Hm, there seems to be a more fundamental problem. Apparently, already the parsing does not preserve the timezone information. I have the following Jest test code:

describe("dajys", () => {
    it("preserves timezone information on roundtrip", () =>{
        const originalISOString = "2019-11-26T18:28:35.518+04:00"
        const ISO_FORMAT = "YYYY-MM-DDTHH:mm:ss.SSSZ"
        // ###############
        const actualString = dayjs(originalISOString).format(ISO_FORMAT)
        // ###############
        expect(actualString).toEqual(originalISOString)
    })
})

When I run this, I get a failed test with output:

    Expected: "2019-11-26T18:28:35.518+04:00"
    Received: "2019-11-26T15:28:35.518+01:00"

The date strings are equivalent, but the parsing obviously returned a moment in my local timezone (GMT+01, Berlin). This is exactly how moment.js behaves. However, moment.js has moment.parseZone(...), see https://momentjs.com/docs/#/parsing/, which does exactly what I want and makes the above test code succeed.

Does day.js have anything similar?

PaulJNewell77 commented 3 years ago

I have the same issue. When parsing a date/time, dayjs immediately converts to local time, losing any timezone information. It does seem like a fundamental requirement to be able to create a date/time object which preserves the timezone. The only workaround seems to be to parse the timezone information out manually and set the offset on the dayjs object - but that's not ideal.

Unless I am missing something?
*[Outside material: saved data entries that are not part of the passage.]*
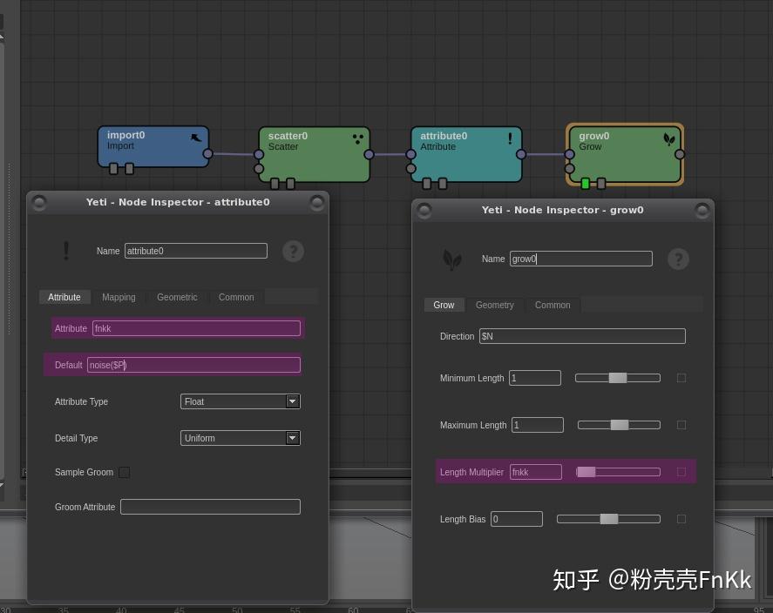Toggle the checkbox beside Length Multiplier

coord(681,471)
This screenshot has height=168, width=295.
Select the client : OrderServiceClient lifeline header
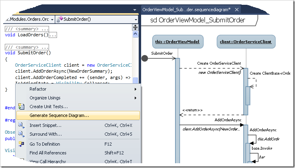tap(245, 42)
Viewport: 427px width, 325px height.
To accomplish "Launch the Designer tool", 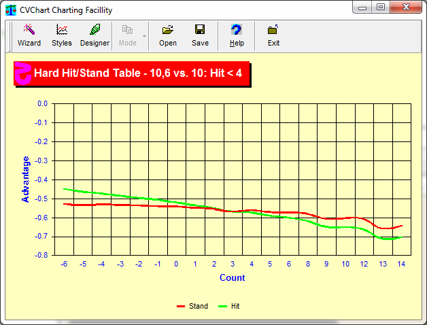I will point(95,35).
Did you find another solution @svdHero?

EDIT: Actually I tried that workaround and it didn't work

let when = dayjs('2020-10-07T17:00:00-05:00'); // 5pm in -5 timezone parsed as 11pm in +1 timezone
when = when.utcOffset(-300); // Set -300min / -5hr offset
console.log(when.format('HH:mm:ssZ'));

Output: 18:00:00-05:00 // Expected 5pm

geraman21 commented 2 years ago

The issue is still present, does anybody know a workaround ?

bach942 commented 2 years ago

I created the moment parseZone function using dayJS.

`/**

thj-dk commented 4 months ago

Any progress on this? I don't get it why this isn't a bigger issue.